I know the answer to the question is yes, but some days I feel like giving up. liz4jc4ever asked flutterbyefred if she was okay with us dating yet. She isn’t. I realize this entire mess is my fault, which frustrates me even more. I could have chosen to continue down the same path I was traveling, but I still feel that I would have needed a break at some point. Some people can continue through life with the first girl they date. I don’t think I’m one of them. I am frustrated because I still care about fred and want her to be happy, but I want to experience a new relationship too. Hopefully I can still enjoy the Billy Joel & Elton John concert on Thursday with liz.
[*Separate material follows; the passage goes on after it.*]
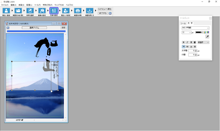
Task: Click the 文章の設定 text icon
Action: pyautogui.click(x=54, y=11)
It doesn’t help that work has been frustrating too. There are way too many things going on for everything to get done the way it should be. There are so many things that can be improved if we had the time to do it. I’m frustrated because I’ve become something of a paper jockey lately… writing up documentation that few people pay attention to but that should still be written … managing purchasing processes for new computers … mostly those. I feel like I need a vacation but I don’t want to spend it alone.
Part of me wants to skip the Dance Theatre banquet tomorrow night simply because I’m feeling somewhat antisocial. How crazy is that. I don’t want to go on vacation alone but I don’t feel like being around people either. My mind is so f*cked up right now. Maybe I need to just take off without telling much of anybody … but I doubt I’ll do it… it tempts me though.
On a bright note, I did get my taxes re-copied and stuffed in envelopes with necessary schedules and such to send in. I’m getting a nice amount back … probably going to put it towards my house mortgage or improvements.